2000 Clean Water Act Ruling
2000 Clean Water Ruling Disrupts Highway Projects
The failure of Gov. Marc Racicot’s administration, particularly the Department of Environmental Quality (DEQ), to comply with the 1972 federal Clean Water Act has resulted in further hardships for Montana’s environment and economy. Not only do Montana’s 14,000 miles of impaired or threatened water bodies continue to go untreated, now thousands of jobs associated with numerous highway projects have been jeopardized, quite unnecessarily.
In 1997 MEIC and four other groups sued the U.S. Environmental Protection Agency for having neglected its responsibility to ensure the timely cleanup of Montana’s compromised water bodies.
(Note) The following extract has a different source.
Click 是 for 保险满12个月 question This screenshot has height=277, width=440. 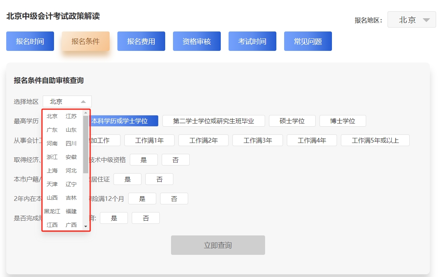point(142,198)
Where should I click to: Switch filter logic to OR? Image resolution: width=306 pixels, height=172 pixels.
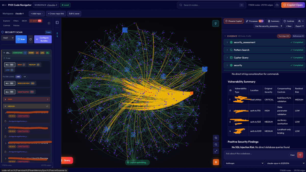(24, 77)
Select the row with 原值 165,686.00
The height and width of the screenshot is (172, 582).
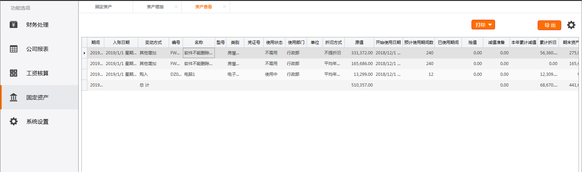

In a recent decision, U.S. District Court Judge Donald Molloy reaffirmed his earlier ruling that DEQ must develop water quality plans to restore Montana’s rivers and streams to full beneficial uses no later than May 5, 2007, and that it must work from a 1996 list of 900 impaired water bodies, rather than a slimmed-down list created by DEQ, which is about half that size.
The first step in developing these plans is to designate the Total Maximum Daily Load (TMDL) of pollutants each river or stream can tolerate and still meet water quality standards. Once these figures are determined for each of the various pollutants in a given stream, the sources of pollution must then be identified, and a strategy developed for returning the stream to a healthy condition. Judge Molloy further specified that until the appropriate TMDLs are established for a particular “water quality limited segment,” no new or increased discharge permits may be granted for that water body.
In an overreaction to his ruling, the Montana Transportation Commission recently canceled $38.5 million in previously authorized highway construction projects that it claimed could no longer obtain the necessary stormwater discharge permits.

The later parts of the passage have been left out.